Biohybrid Microelectrode Arrays Improve Biocompatibility
by Sharena Rice, contributing editor
September 2023 issue
For seasoned professionals working with implanted neurotechnologies, the challenge has always been multi-fold: how do you achieve high resolution in neural recordings, minimize scarring, and maintain the structural integrity of brain tissue? One new development at the University of Utah is the biohybrid transition microelectrode array (TMEA). The developers of these biohybrid electrodes were motivated by immune response issues in neural implants and the desire to ensure that an implant’s survival matches the patient’s lifespan. In hopes of reducing inflammation, the team used cultured neurons in polymer shafts to create synapses with the neurons in the brain.
While traditional electrode designs involve rigid shafts, the biohybrid TMEA incorporates a matrix of biohybrid electrodes, constructed from endogenous materials, including neurons. The organic nature of these electrodes both minimizes biocompatibility issues and dramatically reduces the risk of neural damage upon implantation. This addresses one of the industry’s most pressing challenges: maintaining the biological integrity of neural tissue while conducting advanced research.
One of the most compelling aspects of the biohybrid TMEA is its ability to significantly elevate spatiotemporal resolution in recorded neural signals. This enhanced granularity of data can provide actionable insights into neural processes, opening up avenues for more targeted neurotherapeutic interventions. These electrodes are engineered to project axons into brain tissue, establishing synaptic connections that would enable extremely high resolution in readouts. This active participation in neural communication could allow for finer details of neural signals to come into BCI perception stacks, fundamentally enriching the quality of data collected.

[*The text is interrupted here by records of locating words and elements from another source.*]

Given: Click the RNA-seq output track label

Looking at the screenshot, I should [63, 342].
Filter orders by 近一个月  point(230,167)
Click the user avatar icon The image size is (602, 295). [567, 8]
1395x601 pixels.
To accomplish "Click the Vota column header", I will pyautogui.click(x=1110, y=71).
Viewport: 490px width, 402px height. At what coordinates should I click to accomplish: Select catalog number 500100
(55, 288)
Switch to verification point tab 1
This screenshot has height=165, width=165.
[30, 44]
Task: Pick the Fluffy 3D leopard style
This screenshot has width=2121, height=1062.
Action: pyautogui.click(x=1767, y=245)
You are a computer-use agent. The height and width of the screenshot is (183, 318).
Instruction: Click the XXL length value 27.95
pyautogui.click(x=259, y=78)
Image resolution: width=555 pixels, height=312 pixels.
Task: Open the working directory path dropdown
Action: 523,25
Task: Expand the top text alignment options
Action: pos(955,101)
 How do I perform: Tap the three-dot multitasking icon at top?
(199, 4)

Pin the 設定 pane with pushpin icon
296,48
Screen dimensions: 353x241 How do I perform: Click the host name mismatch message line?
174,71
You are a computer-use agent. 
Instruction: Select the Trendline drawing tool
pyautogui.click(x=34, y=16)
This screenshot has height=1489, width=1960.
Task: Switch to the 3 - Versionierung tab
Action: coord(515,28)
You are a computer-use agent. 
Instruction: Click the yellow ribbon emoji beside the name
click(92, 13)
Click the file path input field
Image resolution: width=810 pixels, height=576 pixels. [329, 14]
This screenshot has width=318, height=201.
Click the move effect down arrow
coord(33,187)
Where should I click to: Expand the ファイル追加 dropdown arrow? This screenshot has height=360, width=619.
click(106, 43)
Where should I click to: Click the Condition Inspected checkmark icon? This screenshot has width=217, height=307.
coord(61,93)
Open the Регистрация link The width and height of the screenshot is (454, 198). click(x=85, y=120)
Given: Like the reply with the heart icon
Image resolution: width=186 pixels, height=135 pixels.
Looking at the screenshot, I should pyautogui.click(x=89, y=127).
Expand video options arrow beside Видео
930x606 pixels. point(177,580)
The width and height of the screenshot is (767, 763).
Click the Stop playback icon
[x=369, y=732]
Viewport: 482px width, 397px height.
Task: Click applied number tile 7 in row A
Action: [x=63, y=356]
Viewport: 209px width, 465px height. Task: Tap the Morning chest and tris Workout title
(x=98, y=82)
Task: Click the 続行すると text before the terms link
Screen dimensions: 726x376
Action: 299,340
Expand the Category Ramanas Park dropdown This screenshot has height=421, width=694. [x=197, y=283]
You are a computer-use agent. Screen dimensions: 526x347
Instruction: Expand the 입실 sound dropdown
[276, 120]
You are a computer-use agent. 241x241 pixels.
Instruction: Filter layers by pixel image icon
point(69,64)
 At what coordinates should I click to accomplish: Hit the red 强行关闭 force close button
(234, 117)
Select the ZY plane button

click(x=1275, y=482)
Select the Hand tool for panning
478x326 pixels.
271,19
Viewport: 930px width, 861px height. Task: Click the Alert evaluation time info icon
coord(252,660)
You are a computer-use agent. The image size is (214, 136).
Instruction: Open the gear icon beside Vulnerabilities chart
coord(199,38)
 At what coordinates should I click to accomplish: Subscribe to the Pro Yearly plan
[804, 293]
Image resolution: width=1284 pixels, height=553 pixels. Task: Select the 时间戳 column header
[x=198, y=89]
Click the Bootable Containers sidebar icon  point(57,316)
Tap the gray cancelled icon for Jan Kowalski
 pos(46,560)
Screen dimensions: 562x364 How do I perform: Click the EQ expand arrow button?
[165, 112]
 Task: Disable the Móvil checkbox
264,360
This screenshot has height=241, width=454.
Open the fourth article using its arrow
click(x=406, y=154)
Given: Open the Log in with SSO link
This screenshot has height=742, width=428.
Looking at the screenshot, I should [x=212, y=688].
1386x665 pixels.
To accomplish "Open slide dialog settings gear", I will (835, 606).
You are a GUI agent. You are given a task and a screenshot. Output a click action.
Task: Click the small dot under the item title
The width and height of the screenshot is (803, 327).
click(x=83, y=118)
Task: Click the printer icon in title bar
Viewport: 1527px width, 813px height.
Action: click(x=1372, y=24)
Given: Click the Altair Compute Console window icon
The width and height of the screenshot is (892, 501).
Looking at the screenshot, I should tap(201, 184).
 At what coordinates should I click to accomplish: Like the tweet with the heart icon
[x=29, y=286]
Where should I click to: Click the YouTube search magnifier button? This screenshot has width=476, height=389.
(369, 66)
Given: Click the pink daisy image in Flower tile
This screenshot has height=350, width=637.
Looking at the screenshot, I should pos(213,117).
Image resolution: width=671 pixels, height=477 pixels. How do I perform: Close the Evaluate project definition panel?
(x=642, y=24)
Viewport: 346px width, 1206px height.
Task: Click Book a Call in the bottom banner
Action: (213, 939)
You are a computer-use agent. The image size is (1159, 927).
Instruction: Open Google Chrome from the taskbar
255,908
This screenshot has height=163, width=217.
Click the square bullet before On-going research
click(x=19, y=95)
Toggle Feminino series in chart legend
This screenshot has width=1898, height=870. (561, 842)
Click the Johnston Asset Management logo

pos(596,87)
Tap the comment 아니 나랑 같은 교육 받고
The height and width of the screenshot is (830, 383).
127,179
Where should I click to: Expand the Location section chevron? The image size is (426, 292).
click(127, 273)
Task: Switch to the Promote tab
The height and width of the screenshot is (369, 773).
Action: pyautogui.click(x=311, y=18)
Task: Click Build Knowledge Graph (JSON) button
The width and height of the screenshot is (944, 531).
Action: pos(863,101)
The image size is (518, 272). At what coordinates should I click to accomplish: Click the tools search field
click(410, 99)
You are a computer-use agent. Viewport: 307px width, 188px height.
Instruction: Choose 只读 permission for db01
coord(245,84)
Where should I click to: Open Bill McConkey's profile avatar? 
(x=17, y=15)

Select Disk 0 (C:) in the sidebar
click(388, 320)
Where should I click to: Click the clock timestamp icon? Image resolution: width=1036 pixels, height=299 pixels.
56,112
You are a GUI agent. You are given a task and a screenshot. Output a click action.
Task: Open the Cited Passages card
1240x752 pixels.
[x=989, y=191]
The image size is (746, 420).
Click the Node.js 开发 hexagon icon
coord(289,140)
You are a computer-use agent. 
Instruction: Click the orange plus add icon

In their article preprint, the team at the University of Utah demonstrated that their shafts were strong enough to maintain structural integrity when implanted into the brain of a dead rat, that the neurons cultured in the shafts would indeed project their neurites to the outsides of the shafts while in a tissue phantom neuron-growth enabling hydrogel material, and that the biohybrid TMEAs could be used to record artificial neural signals passed through a buffered solution.
According to study authors Benzoir Ahmed and Yantao Fan, “The foremost challenge we encountered was the extended timeline to achieve functional implantable devices. While microfabrication itself isn’t inherently complex, it’s a time-consuming process. Moreover, the post-implantation period is crucial; axons from our cultured neural cells require time to form synaptic connections. In our animal experiments, not only is the surgical survival essential, but also ensuring that the animals thrive post-operation, allowing these vital connections to mature.”
The biohybrid TMEA offers a logical route of development, but it is important to acknowledge that it is still in its experimental phase. While the preliminary data is encouraging, it needs to advance from this initial feasibility study towards needs validations in live animals and eventually humans. Nevertheless, this technology could very well be an inflection point that allows brain computer interfaces to do much more in decoding nuanced intentions and contents of thought.
The potential applications of biohybrid TMEAs extend to translational research. Similar biohybrid devices could serve as the backbone of next-gen BCI and bioelectronic medicine platforms, driving advancements in neuroprosthetics, targeted drug delivery, and personalized medical treatments. Biohybrid TMEAs may help integrate the nervous system with implantable devices more seamlessly than ever before.